Prof. Li Ling: Hospitals Should Return to Public-Good Path
Nov 03-2023
China’s healthcare reforms in recent years have been centering on ‘tactics’ but are yet to touch upon ‘the way’, namely getting hospitals back to the path of working for public good, said Prof. Li Ling of the NSD in a recent interview with Phoenix TV.
Prof. Li started out doing macroeconomics research in the US, but was soon drawn to healthcare when noticing that its budget was twice that of US military. What intrigued her more was that it seemingly needed market-based incentive mechanisms, but in fact it was where market malfunction was at its worst. Money alone, she said, can’t fix health problems. Today, the US, at per capita health care expenses of USD12,750, has a life expectancy of 76, while China’s is 78.2.

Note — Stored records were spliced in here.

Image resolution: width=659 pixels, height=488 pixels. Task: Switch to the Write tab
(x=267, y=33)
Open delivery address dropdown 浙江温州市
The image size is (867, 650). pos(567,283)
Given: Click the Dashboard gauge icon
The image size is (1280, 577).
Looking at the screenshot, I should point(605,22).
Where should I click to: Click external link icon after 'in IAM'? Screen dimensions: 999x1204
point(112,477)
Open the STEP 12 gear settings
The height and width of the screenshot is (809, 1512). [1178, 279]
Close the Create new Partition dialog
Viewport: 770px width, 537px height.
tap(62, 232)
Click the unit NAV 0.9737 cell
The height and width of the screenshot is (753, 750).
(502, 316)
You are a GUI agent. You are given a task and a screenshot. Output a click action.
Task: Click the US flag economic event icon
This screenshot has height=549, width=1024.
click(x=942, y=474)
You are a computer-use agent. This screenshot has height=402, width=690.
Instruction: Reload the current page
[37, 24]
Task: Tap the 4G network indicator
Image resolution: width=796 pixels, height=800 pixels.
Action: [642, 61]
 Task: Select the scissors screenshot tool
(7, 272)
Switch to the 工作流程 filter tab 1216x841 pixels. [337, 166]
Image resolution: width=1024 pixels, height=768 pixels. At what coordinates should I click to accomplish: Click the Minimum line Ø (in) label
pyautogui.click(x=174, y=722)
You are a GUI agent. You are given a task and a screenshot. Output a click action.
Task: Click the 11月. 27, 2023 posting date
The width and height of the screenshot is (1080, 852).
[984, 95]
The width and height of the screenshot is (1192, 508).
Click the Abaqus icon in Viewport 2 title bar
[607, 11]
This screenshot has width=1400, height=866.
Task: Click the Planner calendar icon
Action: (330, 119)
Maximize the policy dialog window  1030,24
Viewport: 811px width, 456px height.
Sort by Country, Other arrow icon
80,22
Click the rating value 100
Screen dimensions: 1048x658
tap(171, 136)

Prof. Li said that China’s healthcare comprises two major parts: workers’ healthcare and urban-rural residents’ healthcare. The former has the participation of 360 million people, and the latter covers one billion. Through coordinated funds, the healthcare system pools financial means to support those in need. She acknowledged that reforms that have been rolled out since the establishment of the National Healthcare Security Administration are for the purpose of enabling the healthcare system to function more efficiently. In certain area, some patients initially complained about changes of rules. Prof. Li said that such complaints were not directed at one particular policy but rather at the overall healthcare reforms. Eventually they had better understandings of new policies and benefited from rising share of outpatient reimbursements.
Prof. Li believed that hospitals should return to the public-good path, but this remains a tall task since hospitals only receive a paltry amount of government funding and still has to earn profits to maintain operations and meet government-decreed criteria. For example, to build a telemedicine center, a hospital will have to raise 90% of the funds by itself. Yet the more such profit-driven hospitals there are, the more the healthcare system is sapped of funds, said Prof. Li.
From 1978 to present day, China’s total healthcare expenses have ballooned by 800 times, from 10 billion yuan to 8 trillion yuan, she noted. The current system, she said, is similar to the US one, a blackhole that sucks in money.
The successful healthcare reforms in Sanming City, in southeastern Fujian Province, set a good example but will be hard to emulate in other regions, largely due to the myriad obstacles related to vested interests, said Prof. Li. Still, she highly commended the Sanming ways, including raising doctors’ incomes and linking them with digitalized performance review, and creating ‘shared health community’ by buddling hospitals and clinics. The reforms were mainly dominated by the government but the market was at play to pull in resources. Eventually, an incentive mechanism for the medical staff was erected.